November 14, 2008 12:50 ET

TSA Launches Millimeter Wave Technology in Richmond

RICHMOND, VA--(Marketwire - November 14, 2008) - Today, the Transportation Security Administration (TSA) launched millimeter wave technology at Richmond International Airport. There are two millimeter wave portals, one at each security checkpoint in the airport.

Millimeter wave detects weapons, explosives and other threat items concealed under layers of clothing without any physical contact. Millimeter wave uses electromagnetic waves to generate an image based on the energy reflected from the body. It passes harmless electromagnetic waves over the human body to create a robotic image.

"Millimeter wave is another layer of security that our security officers use to protect the public from evolving threats," said Federal Security Director Annie Nelson. "By enhancing the security checkpoint, through our people, processes and new technologies, we make certain that dangerous items, and people, do not get on planes."

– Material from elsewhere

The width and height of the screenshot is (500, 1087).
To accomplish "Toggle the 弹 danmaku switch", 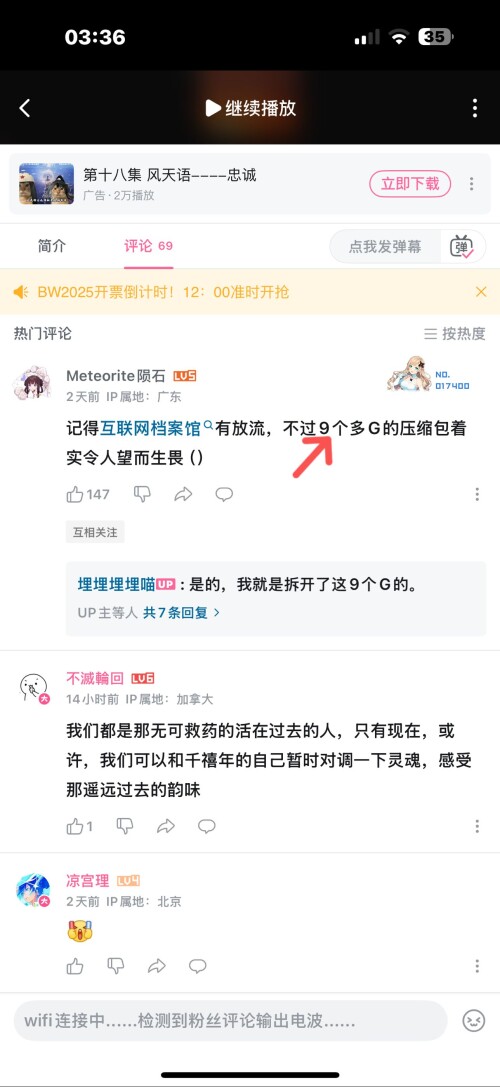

Passenger privacy is ensured through the anonymity of the image: The officer attending the passenger will not view the image, and as an additional precaution, the officer viewing the image will be remotely located and the image won't be stored, transmitted or printed, and deleted immediately once viewed. In fact, the machines have zero storage capability.

The use of millimeter wave technology is voluntary and any passenger who is randomly selected may opt for a different form of screening, like a pat-down. The technology is also a voluntary alternative to a pat-down during secondary screening. It is safe and the energy emitted by millimeter wave technology is 10,000 times less than that of a cell phone.